> **Prompt**
How would you sum up the text on party leadership and the news media in two sentences?

Rao argues that leadership in the Republican party is attained via pursuing “fresh and different ideas: ranging all the way from Chris Christie’s loud personality to Paul Ryan’s nutty-nutty budget.”


For the purposes of argument, I will accept Rao’s assessment of the structures of the two parties. The question then arises: Why? After all, basic stereotypes would suggest that Republicans, not Democrats, would be the stodgy ones. One story is that the Democrats are working on “maintaining the ’90s status-quo” (in Rao’s words). But I think it goes back earlier than that. After all, Reagan was an extremist for his time, whereas Clinton was always a moderate.

My theory (which maybe I’ve blogged before, I can’t remember) revolves around the role of the news media. The media are a liberal, Democratic-leaning institution. This can be seen, for example, from surveys of journalists (the last one I saw showed Democratic reporters outnumbering Republicans 2-1) or political endorsements or various other studies. It is my impression that the news media lean left but the public-relation industry leans right.

> **Data**

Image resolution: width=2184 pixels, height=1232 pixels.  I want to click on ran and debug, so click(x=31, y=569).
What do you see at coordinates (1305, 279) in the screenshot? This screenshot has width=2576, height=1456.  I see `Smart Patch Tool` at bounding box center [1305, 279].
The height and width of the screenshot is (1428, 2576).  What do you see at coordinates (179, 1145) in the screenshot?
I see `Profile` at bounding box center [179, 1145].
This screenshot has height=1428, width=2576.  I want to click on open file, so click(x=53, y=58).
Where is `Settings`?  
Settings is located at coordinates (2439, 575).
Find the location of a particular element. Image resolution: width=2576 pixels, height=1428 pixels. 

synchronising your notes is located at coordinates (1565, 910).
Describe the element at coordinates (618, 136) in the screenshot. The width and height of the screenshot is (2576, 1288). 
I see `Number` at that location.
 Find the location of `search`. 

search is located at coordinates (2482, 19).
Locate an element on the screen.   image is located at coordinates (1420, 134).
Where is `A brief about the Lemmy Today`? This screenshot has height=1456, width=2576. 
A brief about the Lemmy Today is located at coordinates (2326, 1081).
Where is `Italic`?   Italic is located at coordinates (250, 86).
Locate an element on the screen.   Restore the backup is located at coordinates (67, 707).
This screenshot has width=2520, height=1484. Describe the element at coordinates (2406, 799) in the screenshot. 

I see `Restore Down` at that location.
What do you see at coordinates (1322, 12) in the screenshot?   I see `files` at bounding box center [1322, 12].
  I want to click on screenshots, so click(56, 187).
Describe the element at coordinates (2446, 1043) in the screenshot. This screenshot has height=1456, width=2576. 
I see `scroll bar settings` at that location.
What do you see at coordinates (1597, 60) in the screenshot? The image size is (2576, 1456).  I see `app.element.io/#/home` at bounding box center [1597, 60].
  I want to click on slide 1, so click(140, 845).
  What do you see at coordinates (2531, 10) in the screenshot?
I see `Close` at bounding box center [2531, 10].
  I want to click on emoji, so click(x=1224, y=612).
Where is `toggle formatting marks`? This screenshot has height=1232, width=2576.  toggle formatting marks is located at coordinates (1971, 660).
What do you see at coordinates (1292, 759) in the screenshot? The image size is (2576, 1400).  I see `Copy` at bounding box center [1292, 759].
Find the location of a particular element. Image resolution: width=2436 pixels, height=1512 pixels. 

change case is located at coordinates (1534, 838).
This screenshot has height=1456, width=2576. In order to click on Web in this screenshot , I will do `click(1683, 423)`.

> **Output of the exercise**
The writer accepts Rao's view that leadership among Republicans comes from pursuing fresh and different ideas, then asks why, since stereotypes would cast Republicans as the stodgy party, and traces the pattern back before the '90s to Reagan as an extremist for his time and Clinton as a moderate. The writer's theory centers on the news media, called a liberal, Democratic-leaning institution on the evidence of journalist surveys, endorsements and other studies, with the public-relations industry seen as leaning right.